Buried in the Liberal Federal Budget that was introduced on March 22, 2016, under Chapter 8 – Tax Fairness and a Strong Financial Sector, was a section titled “Introducing a Bank Recapitalization ‘Bail-in’ Regime.” Simply stated, in the unlikely event of a large bank failure, the Government proposed it would reinforce that bank shareholders and creditors are responsible for the bank’s risks – not taxpayers.

What that means is that shareholders, bondholders and depositors, rather than taxpayers, are responsible for the bank’s risks in the event of a failure. During the 2008 global financial crash, banks that were deemed “too-big-to-fail” were bailed out by the government, meaning the taxpayer footed the bill. None of the banks were Canadian banks, but it does need to be noted that Canadian banks received some $114 billion from Canada’s federal government. This was against the background of Canadian banks being declared “the most sound banking system in the world.” At the time, the government denied there was any bailout, preferring to use the term “liquidity support.” To put the amount in perspective, $114 billion is roughly 7% of Canada’s GDP.

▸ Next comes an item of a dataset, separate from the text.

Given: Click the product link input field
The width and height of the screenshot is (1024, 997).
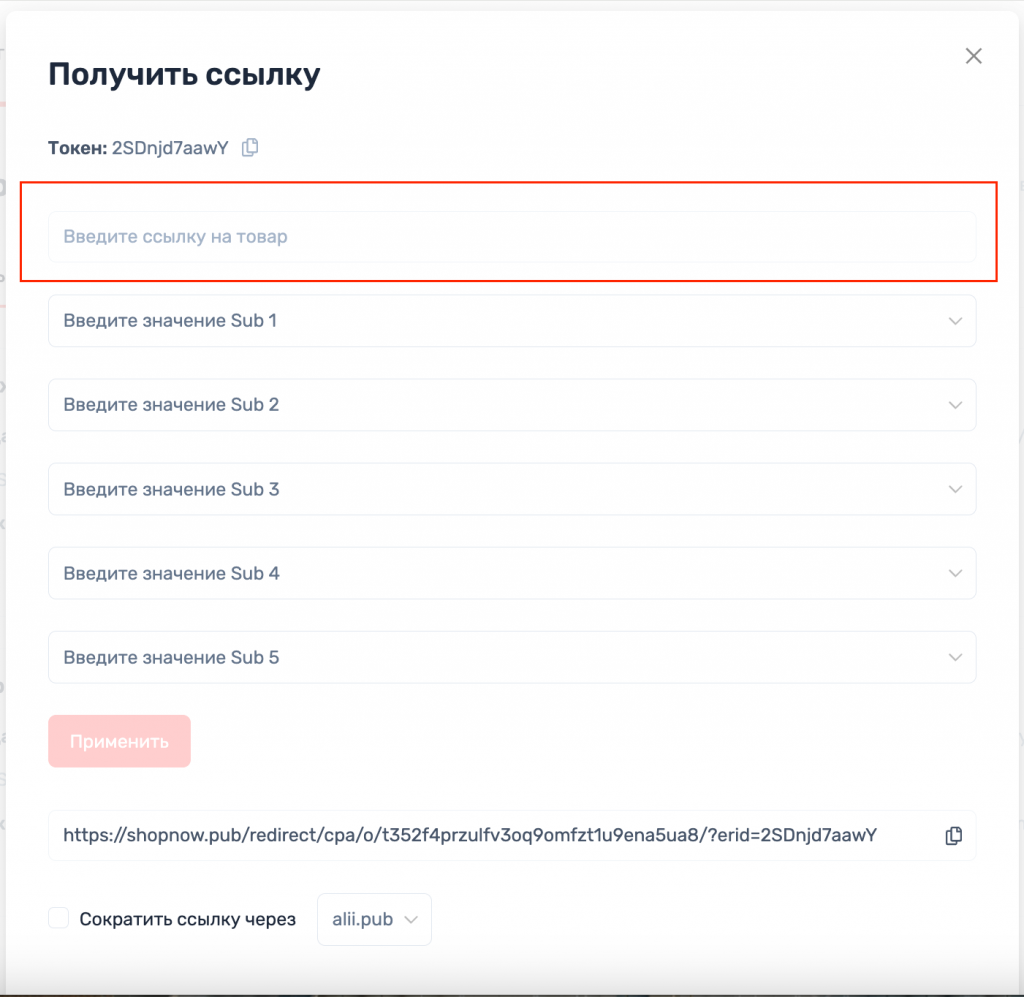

The 2016 budget notes that in implementing a “bail-in” regime, it will strengthen the bank resolution toolkit in Canada and ensure Canadian banking practices are consistent with international best practices endorsed by the G20. Bail-in regimes are being instituted in the Western economies especially – in the EU, the USA, Japan, Australia and, of course, Canada. This isn’t the first time that a bail-in has been introduced, as the previous government came forward with one in 2013, and in 2014 presented a consultation paper. Initially it was thought that depositors would be excluded.

Surprisingly, in the budget, depositors are not mentioned specifically. It should be noted, however, that depositors have paid a price in bail-ins that have already occurred in Cyprus and in Italy. So the risk to depositors cannot be ignored.